Consigne 1: D'après l'extrait de la chronique boursière, pourquoi la stabilité du FT 100 et de l'AEX n'est-elle qu'un paradoxe apparent ? Répondez en une à trois phrases.

Extrait du texte:
::::::::::

La Chronique Agora

Après le big-bang dans les subprimes…

** Cette fin d’année ressemble de moins en moins au schéma classique qui se met habituellement en place sur les indices boursiers en conclusion d’une année marquée par une tendance haussière. Il suffit pour s’en convaincre de constater que les places européennes alignent une troisième séance de repli.

Mercredi, l’Eurotop 100 reculait de 0,45%, le DJ Stoxx 50 de 0,5% ; Madrid chutait de 0,7% et Zurich de 0,85% — malgré la relative stabilité du FT 100(Londres) et de l’AEX (Amsterdam). Le paradoxe n’est qu’apparent puisque l’équilibre n’a pu être préservé que grâce à des valeurs comme Royal Dutch (pétrole), BskyB (télé-réalité) ou Northern Rock (4,5%, un « dossier » très spécial) dont l’impact indiciel a compensé le repli des valeurs cycliques et bancaires.

::::::::::

Consigne 2: Dans les lignes de données, reproduisez à l'identique le passage qui commence à la ligne contenant « At what (x,y) » et s'arrête après la ligne contenant « center [1149, 205]. ». Omettez les images.

Données d'étude:
::::::::::

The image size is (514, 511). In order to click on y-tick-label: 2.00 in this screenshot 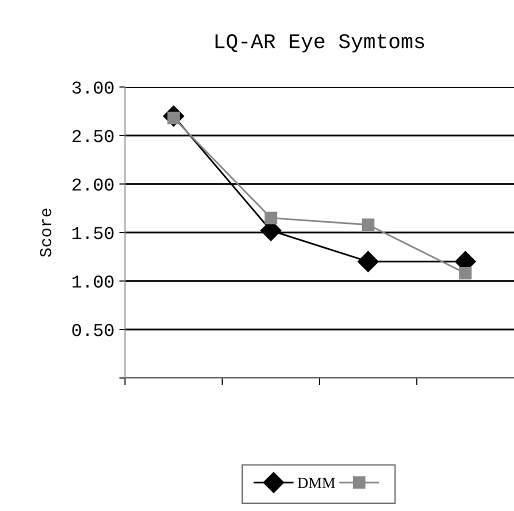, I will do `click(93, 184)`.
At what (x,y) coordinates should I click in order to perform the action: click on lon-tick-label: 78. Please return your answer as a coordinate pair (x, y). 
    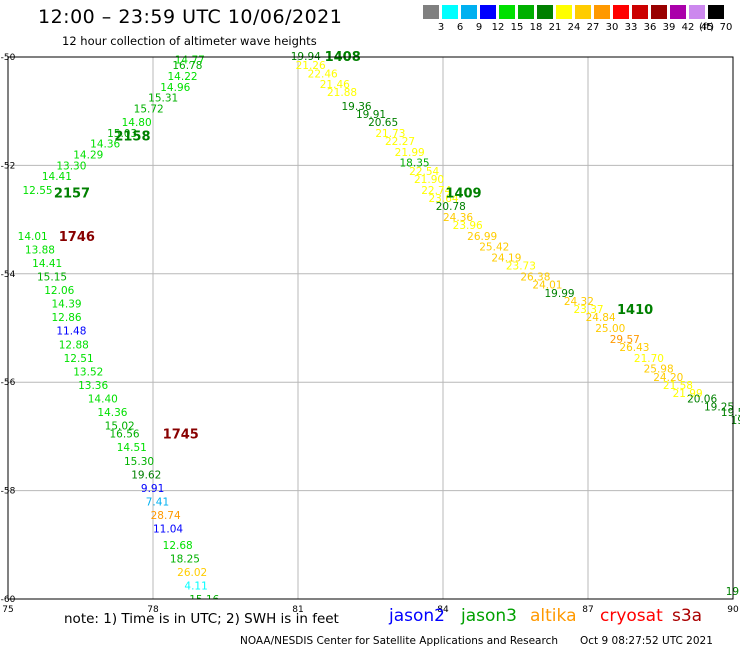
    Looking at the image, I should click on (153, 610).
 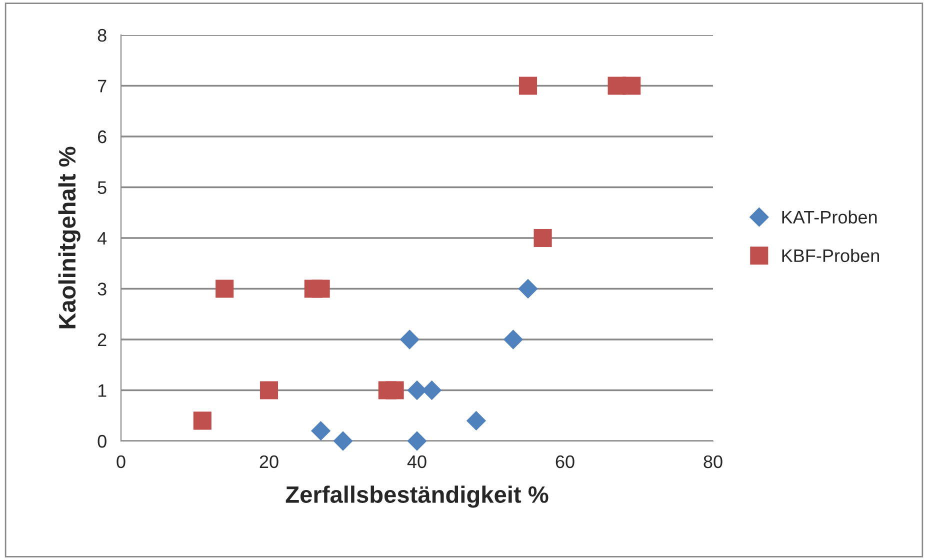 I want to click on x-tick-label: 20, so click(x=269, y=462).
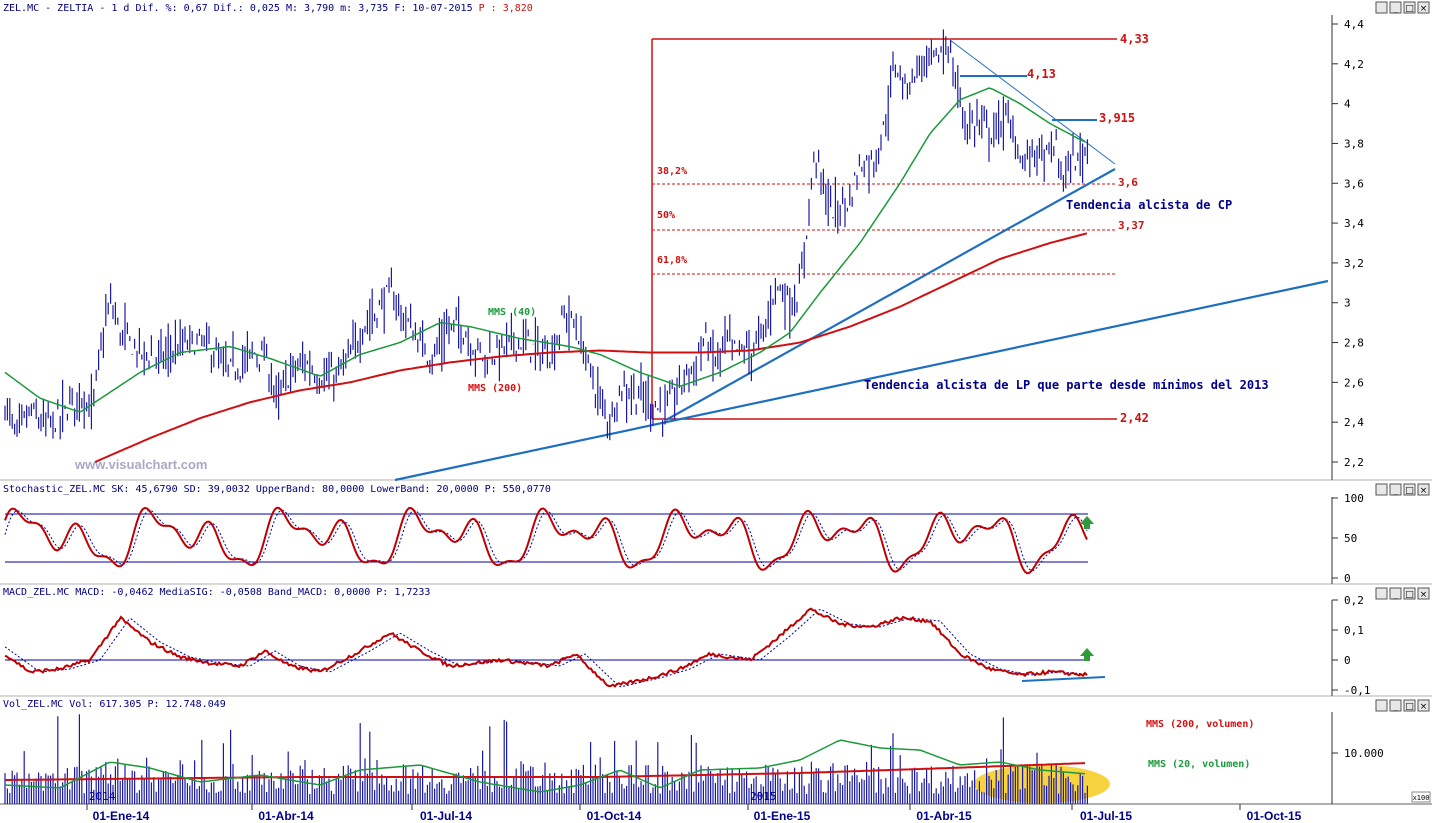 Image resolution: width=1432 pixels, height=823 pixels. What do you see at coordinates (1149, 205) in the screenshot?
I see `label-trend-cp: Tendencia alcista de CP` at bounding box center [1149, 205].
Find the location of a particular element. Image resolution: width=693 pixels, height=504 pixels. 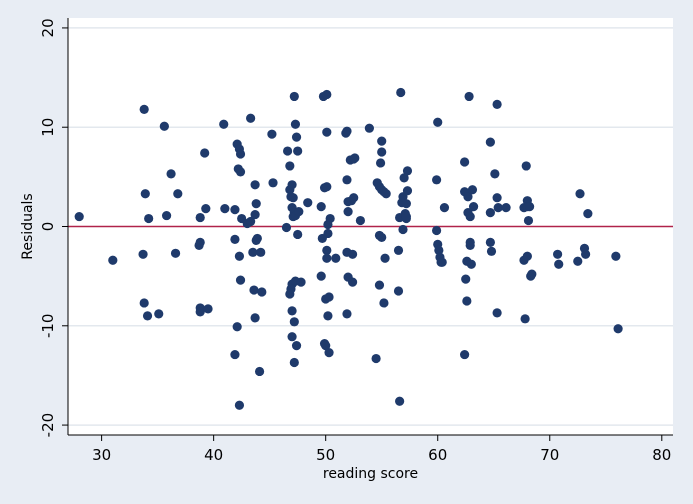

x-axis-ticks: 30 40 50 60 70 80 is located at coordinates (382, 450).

::::::::::

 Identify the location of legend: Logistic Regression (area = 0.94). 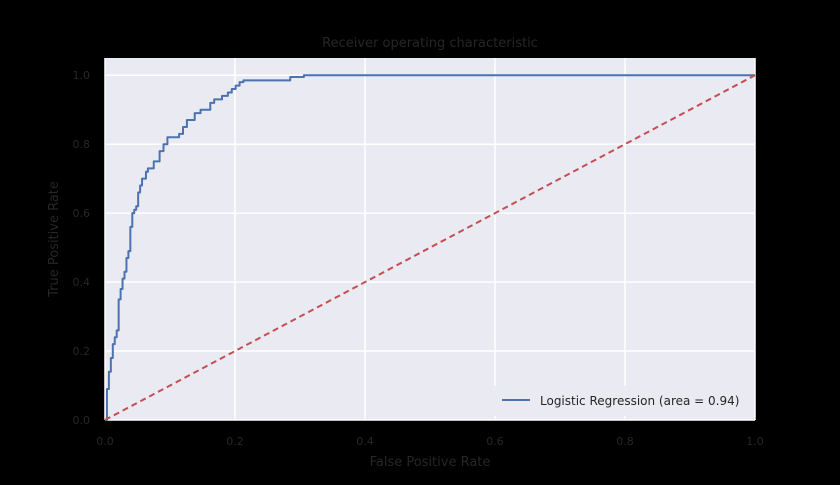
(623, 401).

::::::::::

Réponse 1: L'équilibre de ces indices n'a pu être préservé que grâce à des valeurs comme Royal Dutch, BskyB ou Northern Rock. Leur impact indiciel a compensé le repli des valeurs cycliques et bancaires.

Réponse 2:
At what (x,y) coordinates should I click in order to perform the action: click on lon-tick-label: 78. Please return your answer as a coordinate pair (x, y). 
    Looking at the image, I should click on (153, 610).
  I want to click on x-tick-label: 20, so click(x=269, y=462).
 Image resolution: width=1432 pixels, height=823 pixels. What do you see at coordinates (1149, 205) in the screenshot?
I see `label-trend-cp: Tendencia alcista de CP` at bounding box center [1149, 205].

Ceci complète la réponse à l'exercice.